P3 shipped rendering via citeproc-py. It works but has accumulated friction:

  • Chicago page-range bug: UnboundLocalError in citeproc-py’s minimal-two page-range formatter for multi-page citations. We worked around by using single-page test data.

  • APA double-period: "Poe, E. A.. (1845). …" — citeproc-py appends a period after the given-name initials regardless of existing punctuation.

  • Noisy warnings: Every render prints UserWarning about unsupported CSL-JSON fields (indexed, reference-count, …) that Crossref’s transform response includes.

  • Vancouver gap: no canonical vancouver.csl in the upstream styles repo (see ADR-003). Implementing Vancouver ourselves is trivial; translating a CSL style file for it isn’t.

  • Maintenance concentration: citeproc-py’s CSL test suite passes at ~60%; a volunteer team of three maintains the project. Our ability to fix edge cases upstream is limited.

  • Home-grown feel: the rest of citeformer is small, owned code. The render layer being an external lib with known quirks is inconsistent with the rest of the library’s ethos.

Decision

Rewrite citeformer.render to a home-grown formatter. Specifically:

  • Remove the citeproc-py dependency entirely — both main deps and the initial citeproc-compat extra. Users who want the “any of 10,000 CSL files” escape hatch install citeproc-py themselves and feed it our CSL-JSON-compliant Source.metadata; no shim needed from us.

  • Implement six styles procedurally in Python: APA 7, MLA 9, Chicago (author-date), IEEE, Nature, and Vancouver. Each style is a CitationFormatter subclass with inline(item: CSLItem, number: int) -> str and bibliography(item: CSLItem, number: int) -> str methods.

  • The styles still consume CSL-JSON as the input shape (Source.metadata). §10.2 doesn’t change. Users can keep feeding us Crossref / arXiv output verbatim.

  • Author a .claude/skills/add-citation-format/SKILL.md that documents the exact template, test matrix, and edge cases to cover when implementing a new style. Adding a seventh style becomes a 30-minute skill-driven task.

Consequences

  • Full control over output. Chicago page-range crash, APA double-period, noisy warnings — all fixed by construction. The six built-ins go through zero citeproc-py code paths.

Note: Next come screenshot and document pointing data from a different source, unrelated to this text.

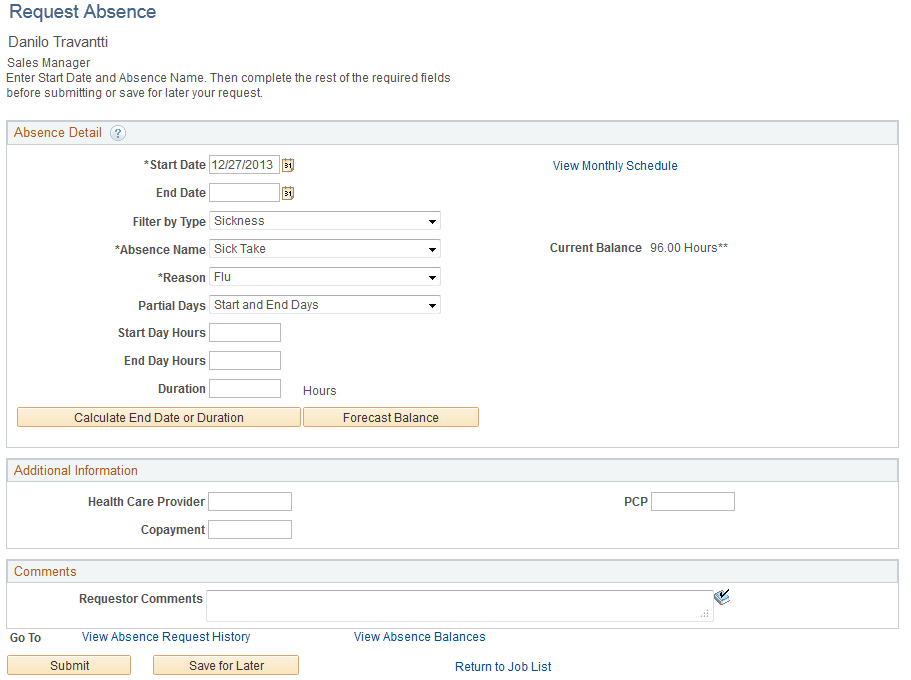The width and height of the screenshot is (911, 680).
Task: Click the Forecast Balance button
Action: click(x=390, y=416)
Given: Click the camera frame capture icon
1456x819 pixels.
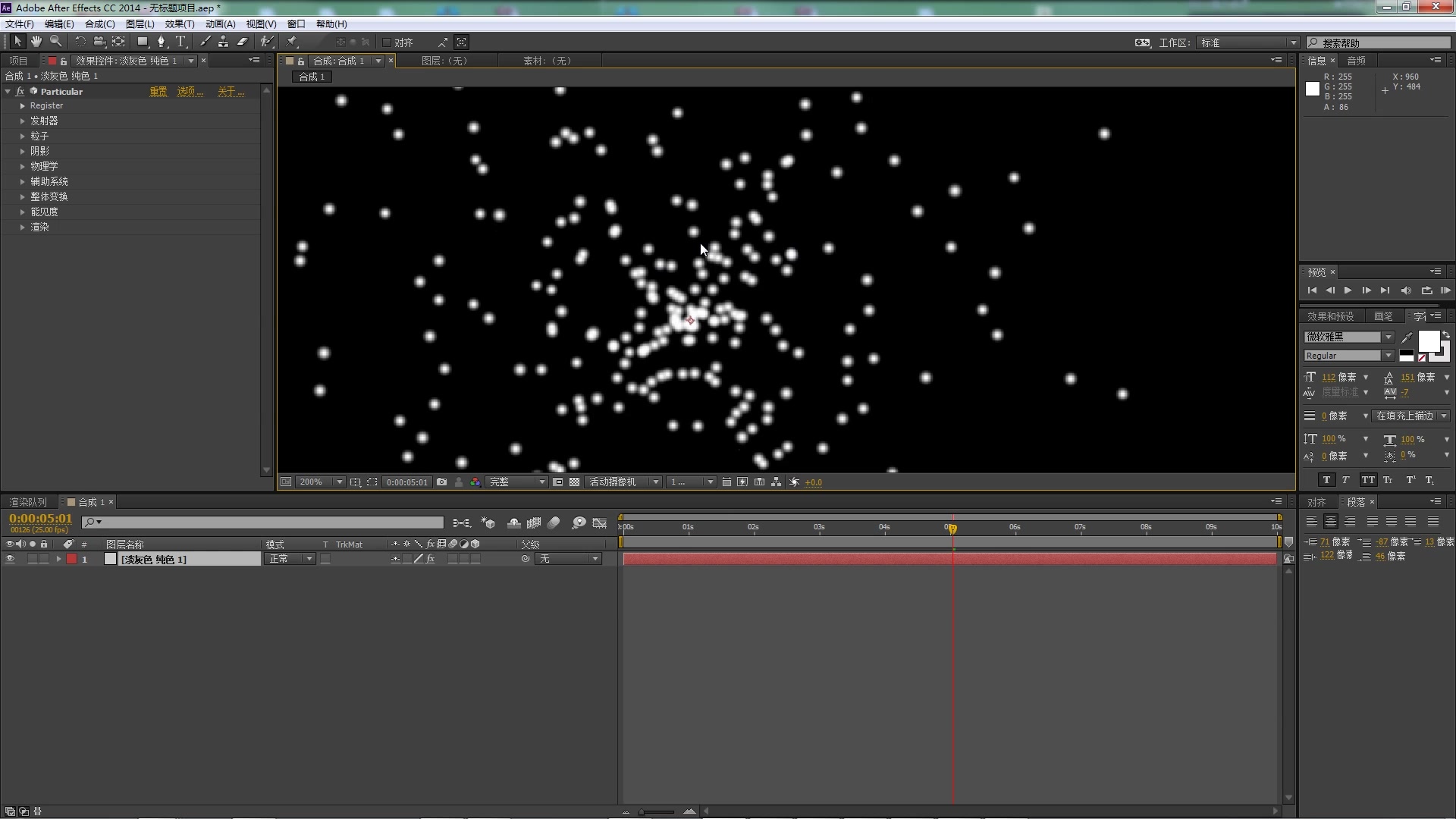Looking at the screenshot, I should click(441, 482).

  • Vancouver joined the bundle (six styles total: APA 7, MLA 9, Chicago author-date, IEEE, Nature, Vancouver).

  • Initially we shipped a citeproc-compat extra as a placeholder for a future compat module, but since it had no implementation we removed it to keep the promised surface honest. Anyone wanting arbitrary CSL files today can pip install citeproc-py themselves — Reference / Source.metadata stay CSL-JSON compliant.

  • Loss of “10,000 styles for free” out-of-the-box. Mitigated by the add-citation-format skill at .claude/skills/add-citation-format/SKILL.md (adding a new style is a 30-minute skill-driven task) and by the option to drop down to citeproc-py directly.

  • Implementation landed at src/citeformer/render/formatters/ (one file per style; _base.py for shared helpers: Author, parse_authors, parse_year, ensure_period, format_page_range, format_doi, get_str, get_title). Total ~1,200 LOC across formatters, 60+ granular tests, 6 snapshot tests, 1 skill file.

  • citeproc-py removed from main dependencies. Bundled .csl files deleted (apa.csl, modern-language-association.csl, chicago-author-date.csl, ieee.csl, nature.csl).

  • Public-API changes: load_style() and resolve_style_path() are gone (they were citeproc-py-specific). Callers use get_formatter(name) to obtain a formatter object.

  • §10.2 (Source.metadata as CSL-JSON) unchanged. §10.3 (output schemas) unchanged. Pure implementation-layer refactor from users’ perspective.

  • ADR-003 marked superseded in this round.